Redpolls rule

The Great Backyard Bird Count is over for another year, except that checklists from the four days (this past Friday through Monday) still can be submitted through the end of this month.

But there’s no doubt about the No. 1 bird in Minnesota during this year’s count: It’s the common redpoll, wings down.

As of Tuesday evening, Minnesotans had reported seeing 82 species during the four days, and a total of 63,641 birds. The ubiquitous black-capped chickadee appeared on the most checklists: 789. But more individual redpolls were seen than any other bird, by far: a total of 14,561. If I’m doing the math correctly — a questionable proposition — that means more than one out of every five birds seen in the state was a redpoll. No other bird was seen even half that often.

In Duluth, a total of 32 species had been reported and 1,045 birds — and 475 of those were common redpolls. On the other end of the scale, just one American kestrel was reported, along with a single northern shrike, one brown creeper and one house sparrow.
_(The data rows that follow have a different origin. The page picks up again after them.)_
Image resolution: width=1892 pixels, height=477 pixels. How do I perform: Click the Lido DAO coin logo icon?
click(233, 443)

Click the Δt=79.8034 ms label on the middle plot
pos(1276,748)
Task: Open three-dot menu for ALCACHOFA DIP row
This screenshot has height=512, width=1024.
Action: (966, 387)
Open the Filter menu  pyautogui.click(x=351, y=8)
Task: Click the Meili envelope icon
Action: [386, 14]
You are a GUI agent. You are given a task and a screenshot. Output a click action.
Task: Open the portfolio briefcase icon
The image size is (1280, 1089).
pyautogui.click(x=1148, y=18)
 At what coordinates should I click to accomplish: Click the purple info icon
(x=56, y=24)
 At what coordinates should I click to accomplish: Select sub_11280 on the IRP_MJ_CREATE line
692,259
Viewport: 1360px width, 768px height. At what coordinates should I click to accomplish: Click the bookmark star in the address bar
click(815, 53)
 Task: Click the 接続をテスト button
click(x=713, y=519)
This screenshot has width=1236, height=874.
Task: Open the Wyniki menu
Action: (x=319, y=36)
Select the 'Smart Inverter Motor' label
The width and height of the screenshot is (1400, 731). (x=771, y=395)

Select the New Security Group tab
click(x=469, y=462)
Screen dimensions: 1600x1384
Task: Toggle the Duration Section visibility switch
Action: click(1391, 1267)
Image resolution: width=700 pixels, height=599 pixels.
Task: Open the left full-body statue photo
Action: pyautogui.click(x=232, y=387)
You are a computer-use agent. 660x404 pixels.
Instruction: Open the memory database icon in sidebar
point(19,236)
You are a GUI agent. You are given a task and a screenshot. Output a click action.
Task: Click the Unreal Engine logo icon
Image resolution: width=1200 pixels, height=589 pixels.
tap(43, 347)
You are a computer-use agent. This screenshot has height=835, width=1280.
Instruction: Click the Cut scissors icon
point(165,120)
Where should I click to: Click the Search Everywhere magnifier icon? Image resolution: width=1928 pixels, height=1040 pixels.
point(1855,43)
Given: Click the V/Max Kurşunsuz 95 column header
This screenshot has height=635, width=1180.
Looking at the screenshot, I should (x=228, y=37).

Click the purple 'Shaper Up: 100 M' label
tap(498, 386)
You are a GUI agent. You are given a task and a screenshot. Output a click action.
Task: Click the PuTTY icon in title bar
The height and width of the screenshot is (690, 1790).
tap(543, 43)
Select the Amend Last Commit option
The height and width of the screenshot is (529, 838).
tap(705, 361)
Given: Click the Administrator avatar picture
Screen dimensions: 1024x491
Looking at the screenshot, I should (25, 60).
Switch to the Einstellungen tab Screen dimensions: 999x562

The person who reported the house sparrow would be me. I saw it during a half-hour of looking out the window on Sunday; I also counted 30 redpolls that day. I wasn’t able to find time to count on Monday, but I’m guessing I had close to 50 redpolls swarming — there is no other word — in the area of my feeders for some of Monday morning. I’m not sure of this, but it looked to me like a flock came through and briefly joined the regulars. They fed at a frenetic pace.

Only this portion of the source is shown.